Darüber hinaus wollte Müller die Reporting-Möglichkeiten erweitern und in Zukunft Reports noch flexibler gestalten. Müller verfügt über etwa 600 Filialen in sieben Ländern Europas. Zur Erhöhung von Agilität und Entscheidungsqualität ist es daher erforderlich, dass jede Niederlassung eigenständig Berichte nach ihren Bedürfnissen gestalten und entsprechende Parameter-Filter festlegen kann. Damit auch Vergleiche zwischen den einzelnen Märkten möglich sind, muss filialübergreifend für die Konsistenz der Daten Sorge getragen werden. Schnelligkeit, Datengenauigkeit und Flexibilität bei gleichzeitiger Kosteneffizienz sind demnach die ausschlaggebenden Faktoren, die die eingesetzte Lösung erfüllen muss.

BEWÄLTIGUNG IMMER GRÖSSERER DATENMENGEN PER MULTIPLEX Um die stetig zunehmenden Datenmengen bewältigen zu können, hat sich Müller dazu entschieden, auf Version 15.1. des spaltenbasierten Analyseservers Sybase IQ umzusteigen. Über die Multiplexkonfiguration wurde ein zweiter Server eingebunden, so dass Lade- und Abfrageprozesse nun separat laufen und sich nicht mehr gegenseitig behindern. Der Vorteil dieser Architektur: Durch die geringere CPU-Leistung ist der Einsatz von Standardhardware möglich, was wiederum eine erhebliche Kostenersparnis mit sich bringt. Neuerdings sind zwei HP-Server mit Windows-Betriebssystem im Einsatz, die die 3,5 Terabyte Datenvolumen aus dem Datawarehouse problemlos bewältigen. Ein weiterer Vorteil der Multiplexkonfiguration besteht darin, dass nunmehr bei Bedarf weitere Server angebunden werden können, was eine uneingeschränkte Skalierbarkeit bei weiterhin wachsendem Datenvolumen gewährleistet – und zwar bei minimaler Total Cost of Ownership.

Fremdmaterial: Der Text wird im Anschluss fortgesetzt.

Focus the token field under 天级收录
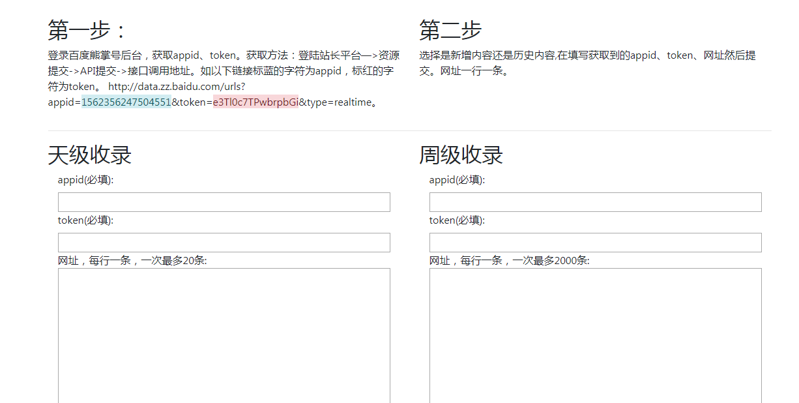799x403 pixels. (224, 242)
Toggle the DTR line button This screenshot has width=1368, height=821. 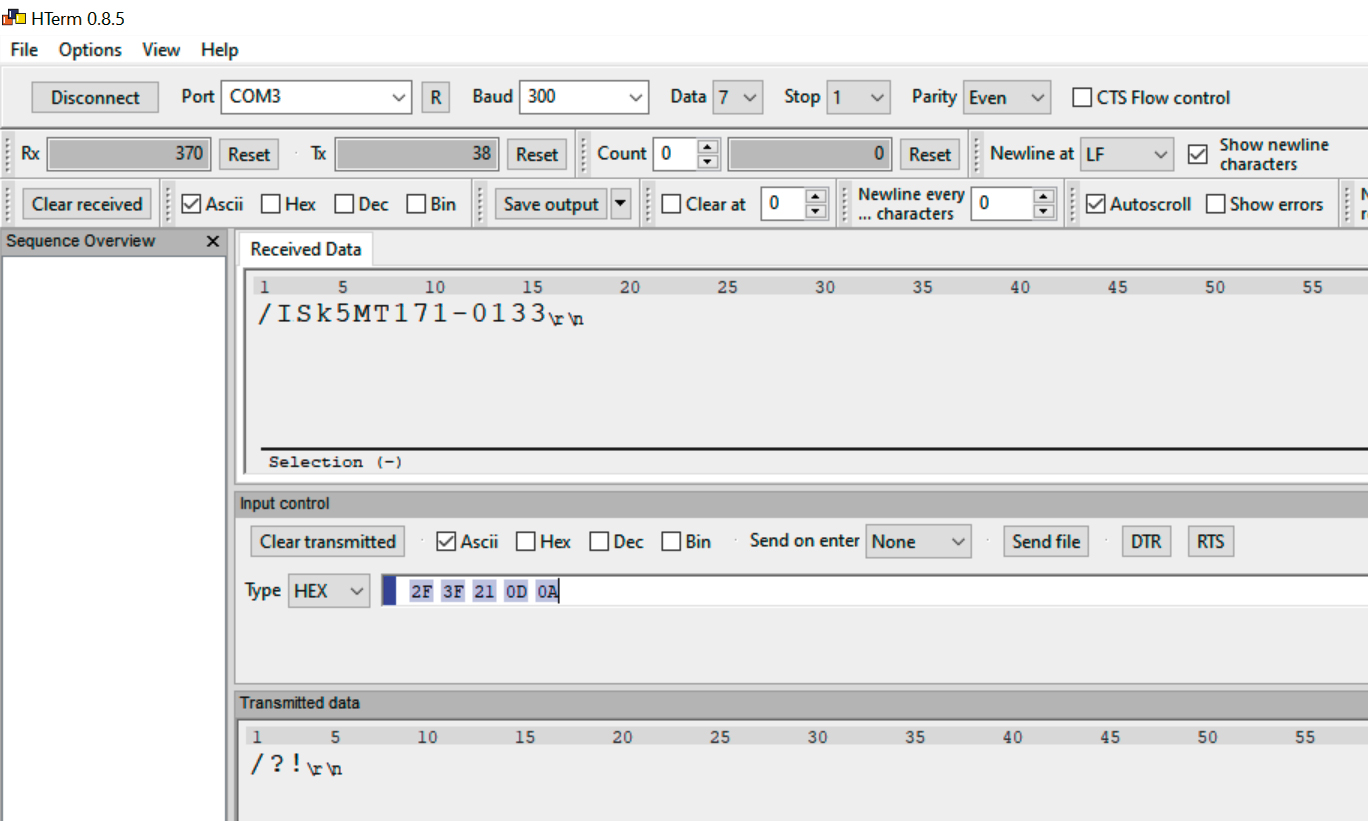click(x=1145, y=541)
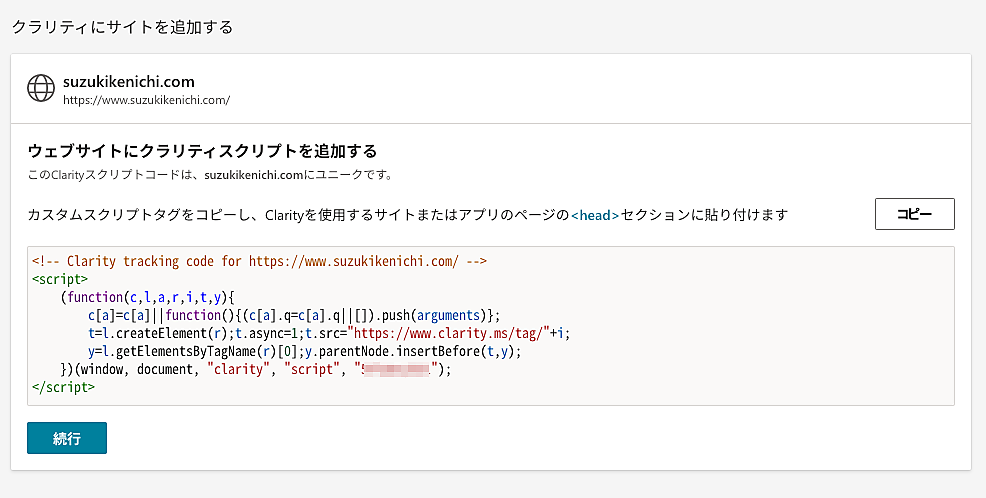The height and width of the screenshot is (498, 986).
Task: Click the Clarity tracking code comment line
Action: (259, 262)
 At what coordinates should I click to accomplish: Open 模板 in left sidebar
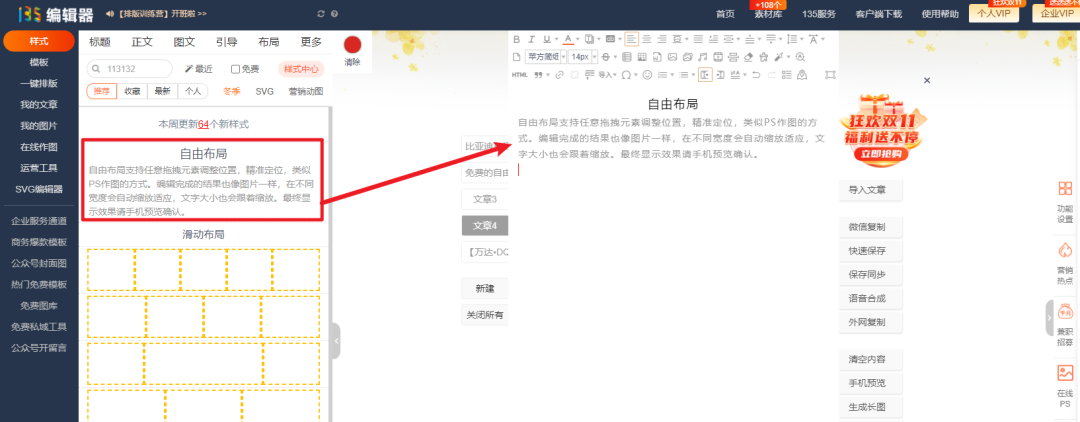[x=39, y=62]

Diese Erweiterung bedeutet für Müller auch eine höhere Flexibilität im Hinblick auf die Zahl der Anwender, die auf das System zugreifen. Neben Mitarbeitern in den 600 Filialen können 400 Anwender in der Zentrale Abfragen durchführen. Erstellt werden Hunderte Berichte zu verschiedensten Stammdaten, dazu gehören zum Beispiel Verkaufszahlen, Warengruppen, Filial- und Lagerbestände. Die Berichte werden entweder ad hoc von den einzelnen Filialen online abgerufen, die dann auch die jeweiligen Parameter ganz individuell an ihre Bedürfnisse angepasst vorgeben können, oder als von der Zentrale definierte Standardberichte in regelmäßigen Abständen automatisch generiert.

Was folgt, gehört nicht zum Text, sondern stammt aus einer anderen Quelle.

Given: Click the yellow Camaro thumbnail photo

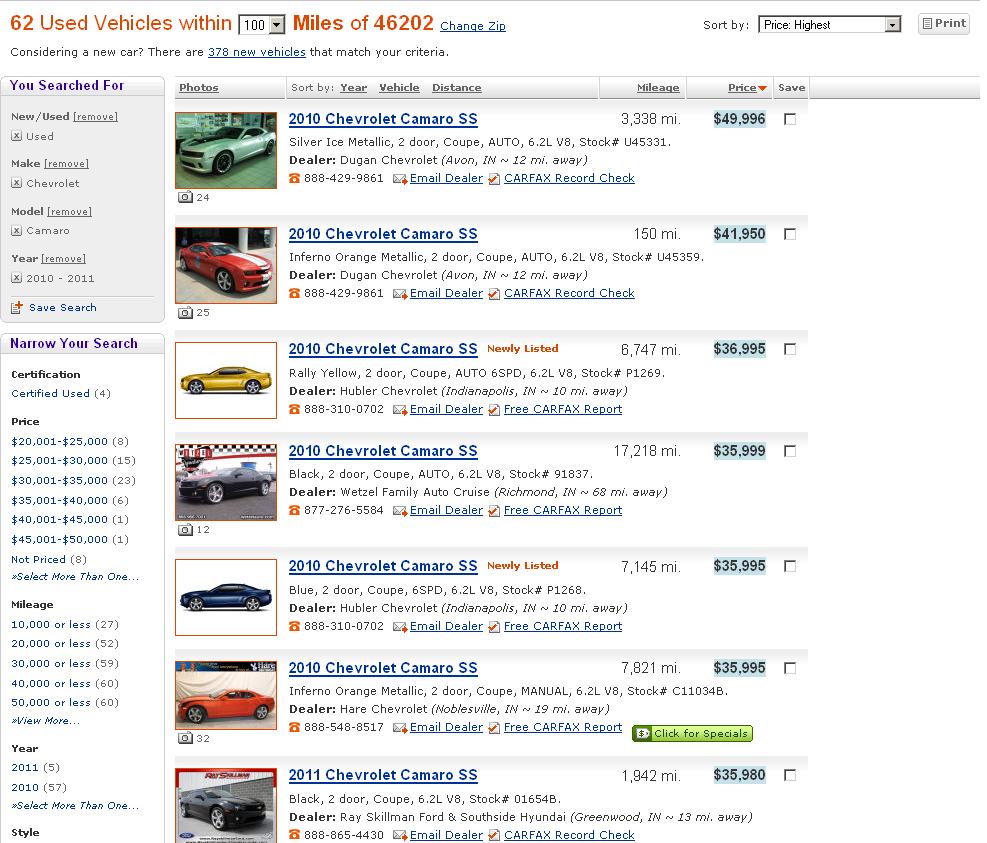Looking at the screenshot, I should click(225, 380).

Dabei greifen die verschiedensten Gruppen auf die Berichte zu: In den Niederlassungen sind dies vor allem Controller und Filialleiter, während in der Zentrale sämtliche Abteilungen – von Einkauf über Marketing/Vertrieb bis hin zur Buchhaltung - Zugang zu den Auswertungen haben. Für jeden Sachbearbeiter wird ein spezielles Reporting erstellt, das seinen besonderen individuellen Informationsbedarf abdeckt.

MONITORING SÄMTLICHER GESCHÄFTSPROZESSE Während man sich bei Müller zu Beginn auf das operative Reporting und die Auswertung von Buchhaltungsdaten beschränkt hat, geht man mit Sybase IQ bei der Abfrage inzwischen mehr und mehr ins Detail, denn mit der neuen Version sind keine Grenzen gesetzt. Sybase IQ ermöglicht den Gesamtblick auf sämtliche Detaildaten und damit die Optimierung der Sortimentsbestände, was wiederum eine Reduktion der Kosten beziehungsweise eine Steigerung des Umsatzes mit sich bringt.

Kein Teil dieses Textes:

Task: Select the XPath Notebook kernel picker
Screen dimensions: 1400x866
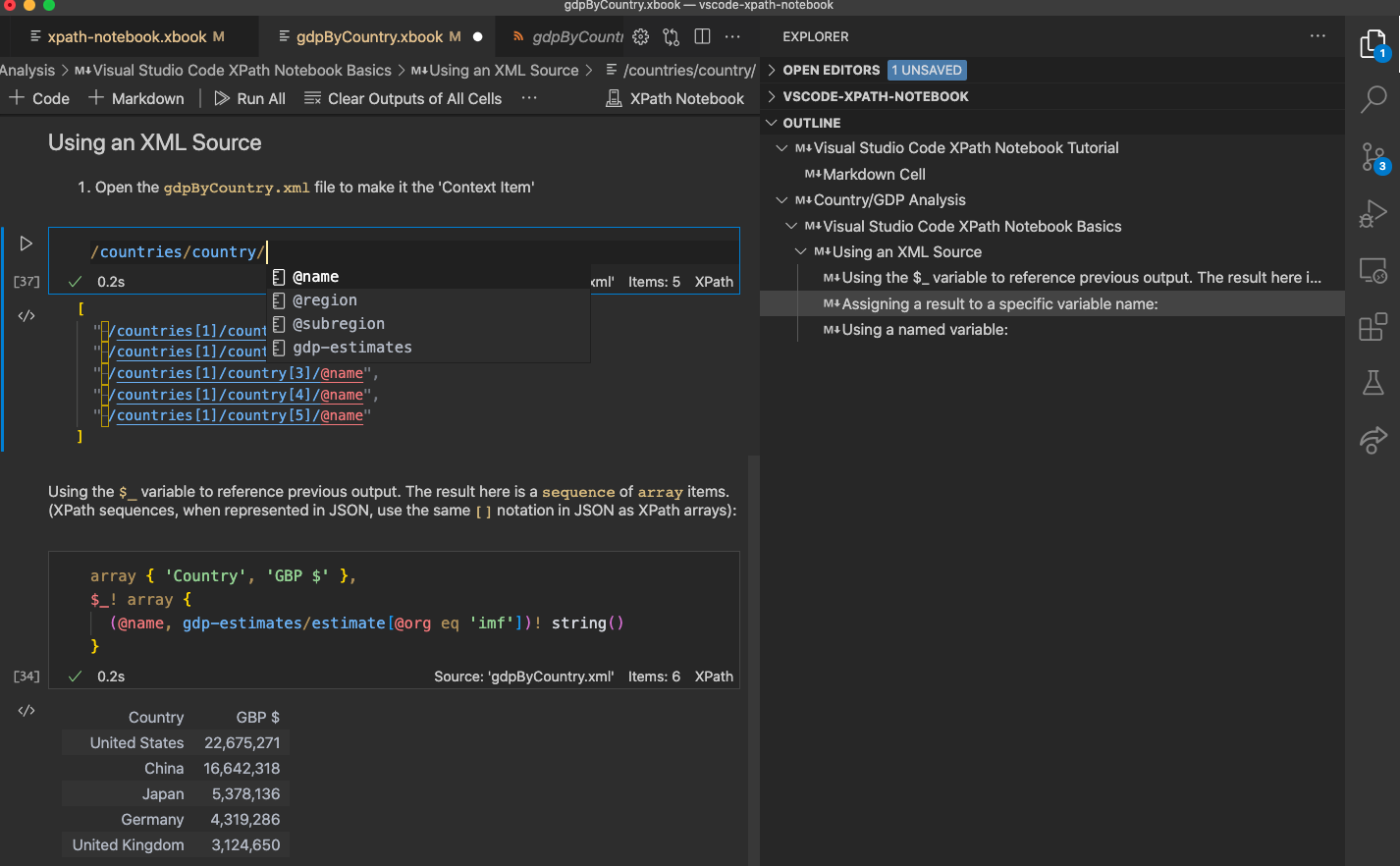Action: point(675,98)
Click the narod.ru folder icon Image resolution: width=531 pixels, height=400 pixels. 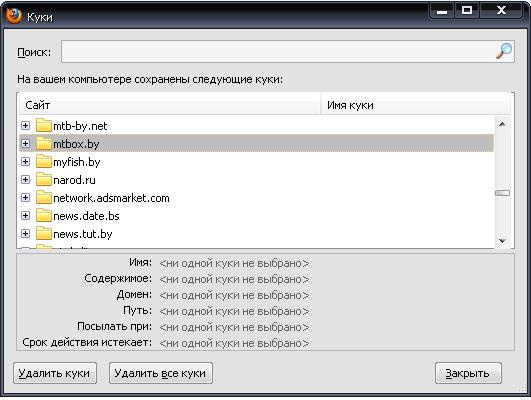point(44,180)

Typische Abfragen sind beispielsweise: Absatz, Land: Österreich, Warengruppe: Gesundheit, Zeitraum: 1. März bis 15. April 2010. Dabei sind die Kombination und Sortierung der verschiedenen Faktenarten (wie Reichweite, Umschlagshäufigkeit, Artikel, Filial- und Warengruppenstamm) variabel und können jederzeit beliebig um neue Kennzahlen erweitert werden. Zusätzliche Faktenarten, die jetzt abgefragt werden können, sind zum Beispiel Nullabverkäufe, Bestandskorrekturen oder Kostenbuchungen.

Während in der Vergangenheit sämtliche Reportings in der Zentrale erstellt werden mussten, können die Filialen jetzt eine Vielzahl der Berichte selber generieren. Dabei war es wichtig, eine intuitive Benutzeroberfläche bereitzustellen. Die HTML-Oberfläche wurde im Backoffice auch in "Look & Feel" an die Bedürfnisse der jeweiligen Filiale angepasst. Somit konnten Mitarbeiter in den Niederlassungen ihre Filter setzen und Berichte generieren, ohne dass eine langwierige Einarbeitung in das System notwendig gewesen wäre. Es wurde lediglich eine kurze Einführung in die verschiedenen Kennzahlen gegeben. Mit der Berichterstellung durch Filialmitarbeiter werden die Fachabteilungen entlastet und Ressourcen freigesetzt.